/---

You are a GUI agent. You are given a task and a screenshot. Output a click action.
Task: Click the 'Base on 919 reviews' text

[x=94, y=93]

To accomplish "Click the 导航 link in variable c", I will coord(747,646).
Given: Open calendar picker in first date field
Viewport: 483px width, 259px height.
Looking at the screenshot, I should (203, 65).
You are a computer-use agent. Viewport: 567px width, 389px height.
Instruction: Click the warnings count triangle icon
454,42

\---

Prompt:
The line containing "You are a computer-use" and every line after it, through the end of the records above: output exactly those, and nothing else.

Exercise output:
You are a computer-use agent. Viewport: 567px width, 389px height.
Instruction: Click the warnings count triangle icon
454,42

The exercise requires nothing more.